I totally understand your frustration! My physical therapist went with his family last spring when his daughter's cheer team got into one of those competitions. They are experienced Disneyland visitors, so understand what Fastpasses are, but didn't realize you can book in advance. He knew I was planning a trip later that year, so we chatted a bit, and I tried to give advice about Fastpasses, ADRs (or just general food places), park hours, transport, etc. They also had a younger kid, so I tried to tell him about rider swap too. He wasn't too interested so I dropped it.

When they got back he explained how wasted he felt that trip was. They ate almost every meal at the All Star food courts (:crazy2:), never got a single fastpass, and went on 4 rides. They never even went to Epcot. At Animal Kingdom, they waited for 90 minutes for Kali River Rapids and that was it (didn't even go on the Safari or Everest or anything). At DHS, his fiancee and daughter went on Tower of Terror, while he waited with the younger kid, so he didn't ride. At MK, they went on only a couple rides (including 7DMT with a 2 hr wait). I guess at the end the kids had a fun time being able to run around the resort with a group of kids (I shudder to think about other guests at All Star Sports that week), while the parents were able to spend time with other cheer parents.

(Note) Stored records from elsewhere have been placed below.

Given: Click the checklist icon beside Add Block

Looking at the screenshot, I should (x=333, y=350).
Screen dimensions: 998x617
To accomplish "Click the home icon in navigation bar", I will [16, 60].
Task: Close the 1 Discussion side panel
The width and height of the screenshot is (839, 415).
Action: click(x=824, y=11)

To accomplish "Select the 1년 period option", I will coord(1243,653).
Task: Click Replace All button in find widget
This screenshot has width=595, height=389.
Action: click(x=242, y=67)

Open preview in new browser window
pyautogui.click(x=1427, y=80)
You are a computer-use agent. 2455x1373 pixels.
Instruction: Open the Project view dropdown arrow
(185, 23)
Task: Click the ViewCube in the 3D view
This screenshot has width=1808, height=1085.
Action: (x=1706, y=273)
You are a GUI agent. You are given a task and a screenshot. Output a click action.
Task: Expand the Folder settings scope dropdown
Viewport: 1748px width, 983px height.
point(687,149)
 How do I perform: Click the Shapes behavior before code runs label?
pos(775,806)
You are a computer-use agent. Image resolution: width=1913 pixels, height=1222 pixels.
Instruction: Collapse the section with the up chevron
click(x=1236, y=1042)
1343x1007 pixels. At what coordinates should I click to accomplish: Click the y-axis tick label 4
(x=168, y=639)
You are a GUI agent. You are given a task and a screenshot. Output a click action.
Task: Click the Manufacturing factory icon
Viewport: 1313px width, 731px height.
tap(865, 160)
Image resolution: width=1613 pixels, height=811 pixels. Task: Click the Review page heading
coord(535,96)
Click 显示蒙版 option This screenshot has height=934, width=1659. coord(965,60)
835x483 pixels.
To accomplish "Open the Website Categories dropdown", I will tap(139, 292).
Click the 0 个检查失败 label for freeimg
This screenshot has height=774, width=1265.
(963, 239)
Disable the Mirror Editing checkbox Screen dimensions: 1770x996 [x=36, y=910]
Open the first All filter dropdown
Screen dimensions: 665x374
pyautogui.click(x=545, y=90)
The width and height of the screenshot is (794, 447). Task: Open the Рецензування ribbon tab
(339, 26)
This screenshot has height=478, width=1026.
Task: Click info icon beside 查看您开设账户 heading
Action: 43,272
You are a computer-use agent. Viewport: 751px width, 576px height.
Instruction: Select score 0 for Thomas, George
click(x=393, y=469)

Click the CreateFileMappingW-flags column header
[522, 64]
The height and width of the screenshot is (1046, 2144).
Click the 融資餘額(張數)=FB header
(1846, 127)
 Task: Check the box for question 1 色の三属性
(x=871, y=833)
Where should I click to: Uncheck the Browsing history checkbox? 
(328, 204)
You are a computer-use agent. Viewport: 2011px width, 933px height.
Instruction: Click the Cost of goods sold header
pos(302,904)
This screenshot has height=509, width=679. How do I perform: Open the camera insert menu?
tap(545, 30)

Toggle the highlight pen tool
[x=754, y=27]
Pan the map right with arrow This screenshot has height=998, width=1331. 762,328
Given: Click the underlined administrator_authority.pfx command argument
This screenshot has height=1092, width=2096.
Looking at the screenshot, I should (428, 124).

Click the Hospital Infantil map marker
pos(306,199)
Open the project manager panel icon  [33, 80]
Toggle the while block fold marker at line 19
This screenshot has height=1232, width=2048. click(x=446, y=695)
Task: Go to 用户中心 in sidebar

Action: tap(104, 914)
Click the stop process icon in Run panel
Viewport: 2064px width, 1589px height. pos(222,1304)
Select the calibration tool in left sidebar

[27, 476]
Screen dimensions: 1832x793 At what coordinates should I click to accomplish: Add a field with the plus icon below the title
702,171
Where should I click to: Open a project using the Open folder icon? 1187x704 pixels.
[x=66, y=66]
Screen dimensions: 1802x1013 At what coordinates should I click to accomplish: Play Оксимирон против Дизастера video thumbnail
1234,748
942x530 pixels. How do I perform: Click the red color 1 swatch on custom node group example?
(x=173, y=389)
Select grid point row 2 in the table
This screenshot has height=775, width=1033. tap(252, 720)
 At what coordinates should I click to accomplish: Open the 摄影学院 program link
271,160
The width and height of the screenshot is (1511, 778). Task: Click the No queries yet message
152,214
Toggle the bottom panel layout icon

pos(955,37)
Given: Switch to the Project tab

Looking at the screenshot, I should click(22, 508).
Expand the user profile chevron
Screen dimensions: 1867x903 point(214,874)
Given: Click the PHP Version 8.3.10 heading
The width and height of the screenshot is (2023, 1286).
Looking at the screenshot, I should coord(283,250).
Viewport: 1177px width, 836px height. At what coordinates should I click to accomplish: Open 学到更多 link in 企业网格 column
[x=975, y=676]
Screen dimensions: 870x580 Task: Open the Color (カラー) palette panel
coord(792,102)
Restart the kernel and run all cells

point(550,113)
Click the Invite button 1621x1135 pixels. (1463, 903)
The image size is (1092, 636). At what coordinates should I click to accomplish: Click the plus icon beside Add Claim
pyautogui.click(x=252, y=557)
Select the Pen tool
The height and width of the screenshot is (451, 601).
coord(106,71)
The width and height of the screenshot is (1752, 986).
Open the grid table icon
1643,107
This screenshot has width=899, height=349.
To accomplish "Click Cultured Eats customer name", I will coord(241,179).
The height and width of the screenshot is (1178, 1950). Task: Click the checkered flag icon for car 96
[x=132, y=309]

After I got back from my trip I explained how I got to eat at so many fun restaurants, go on all the rides, most multiple times, and just have an amazing time. There probably will be future trips with the cheer group, so will at least know for the future. And they also explained they may add a few days on at the end at a nicer resort to be able to enjoy that!

So, I guess the best advice is, to just wait and see. You tried, and he didn't listen, so just let it go, no matter how frustrating it is :furious:! Maybe closer to the trip he will ask other questions, so help him then. Otherwise, just accept they will have to make the most of their trip without planning. Good luck!
 
He's made it clear that he doesn't want help, so you need to drop it. Trying to "help" someone who has already told you that he's not interested is not only obnoxious, but it's disrespectful.

I would agree with this.
 
I say let him find out the hard way! Be thankful you are not the one spending all that money and potentially getting very little in return. Some people just have to figure it out the hard way.
 
As Elsa would say, "Let it go!". I really think the amount of planning we tend to do on these boards is really overwhelming to some people and they just don't want to do it. I don't think there is anything wrong with that. I think some people would rather do less planning and just go with the flow on the trip even if that means doing less. We took my DS on his first trip when he was 1 (this was when there were still paper FP+, no MDE, no MB's). We didn't pull a single FP the whole time and I made, maybe, 1 TS ADR per day. My DS much preferred playing in the old Pooh playground in MK than going on any rides. It was a great trip. If he decides he wants help - he knows who to ask!